After graduating college, I took a bit of a hiatus from performing as I job-hunted and moved around a bit. Then, last Christmas, seeing a Broadway show with my family (thanks to my brother, Brandon!) really motivated me to get back on stage. About two weeks later, I auditioned for Les Mis, and the KAT family was kind enough to welcome me with open arms.

Why did you want to be part of Kensington Arts Theatre’s Spelling Bee?

I saw Spelling Bee on Broadway back in 2006 or so, and it was one of the first shows I really fell in love with. While it was probably due to my awkward, unathletic, academically driven childhood (see photo attached) (Oh, I can’t attach another photo? Okay, that’s probably for the best), I found something to relate to in each of the characters. And the music is so catchy! So it seemed almost serendipitous when KAT announced their upcoming season during the run of Les Miserables, and I saw Spelling Bee was on the docket. I knew then that it was something I wanted to be a part of.

Have you appeared in or seen other productions of Spelling Bee before and who did you play and how is this production different and unique?

I did see it performed on Broadway almost (oh man) ten years ago, and I knew I would always jump at the chance to be in it, should that opportunity ever come along. Luckily the time has come!

This production has a few things that make it different from others. For starters, the armory itself adds to the production, as it’s conceivably a place where a spelling bee could be held.

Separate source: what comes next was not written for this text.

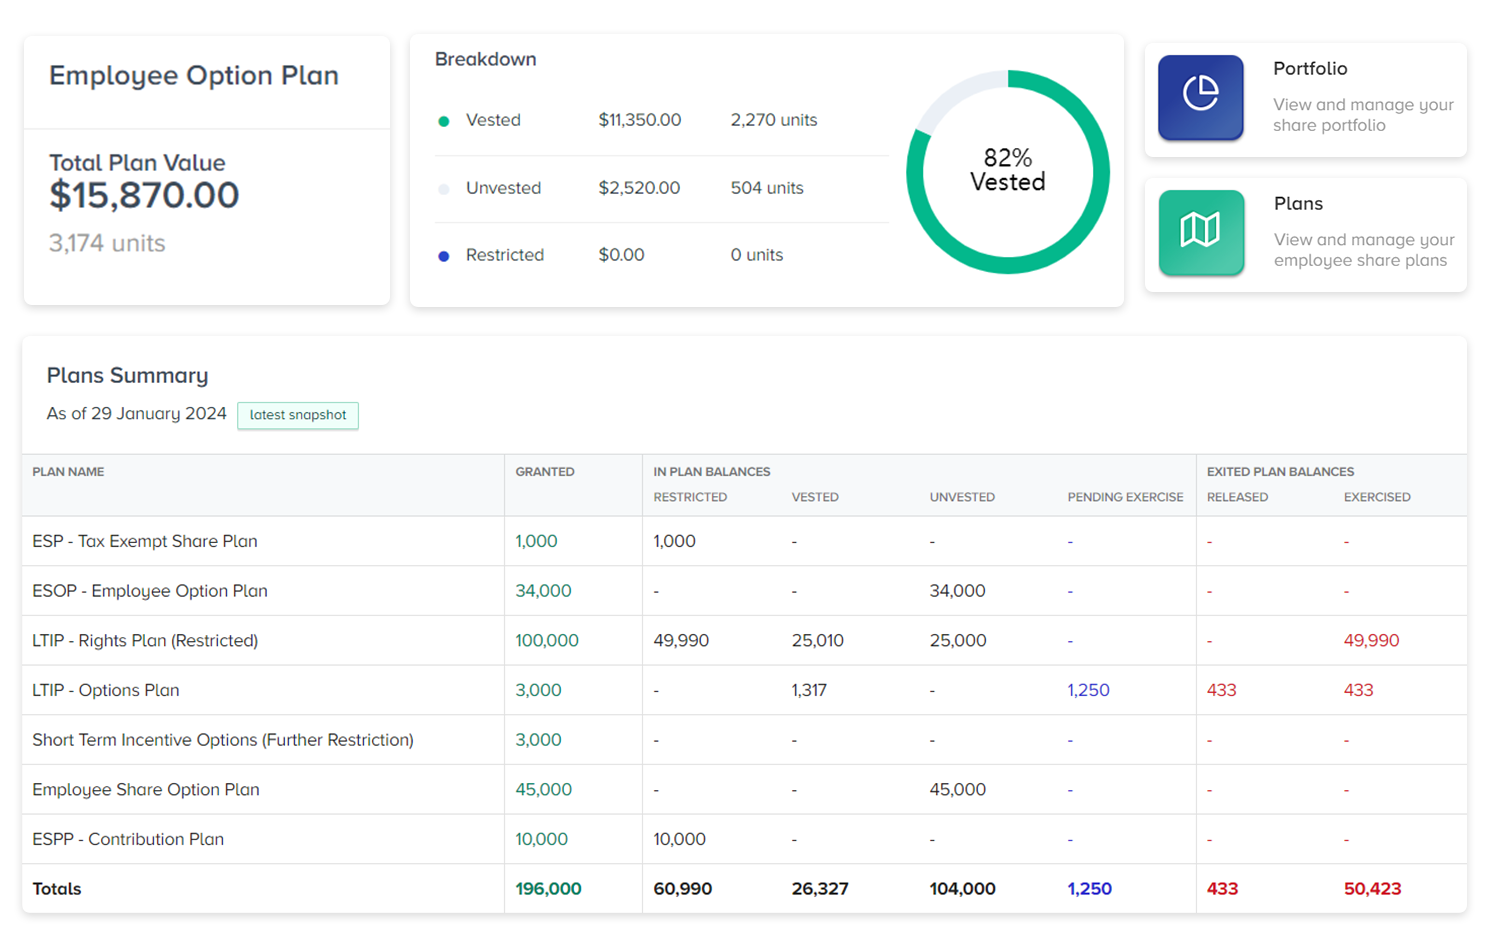Open the Plans map icon
Screen dimensions: 1490x946
click(1200, 232)
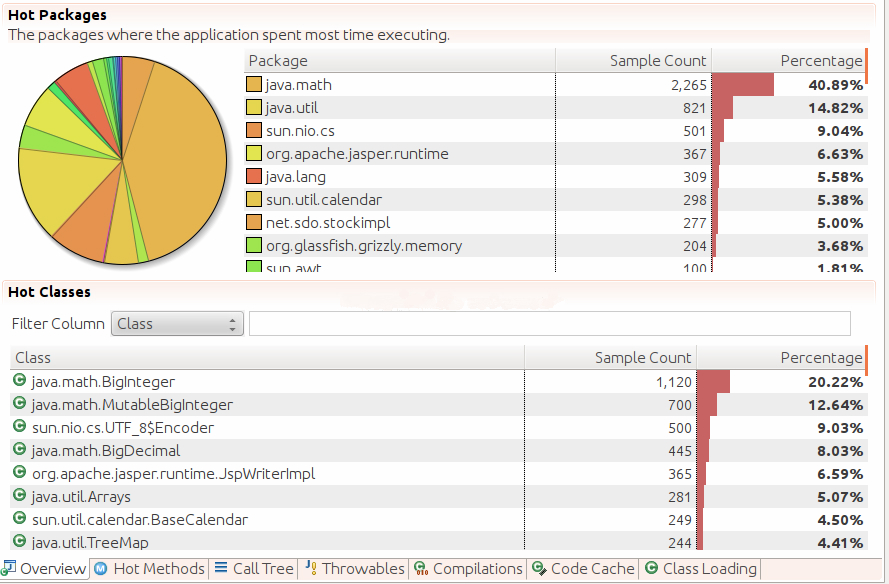
Task: Open the Filter Column Class dropdown
Action: (x=177, y=324)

And Bobby and Sam are both incredibly funny and have a very smart approach to their interpretation and timing, creating these hilarious moments and beats throughout the show that you won’t find in other productions.

What did you perform at your audition and where were you when you got the call that you had the role?

For my audition, I sang “Santa Fe” from Newsies. I heard about a week later, when I was hanging out with an awesome group of friends (shoutout to KiT). I don’t think I’ve ever jumped higher in my life than right after I got the call.

Who do you play in the show and how do you relate to your character?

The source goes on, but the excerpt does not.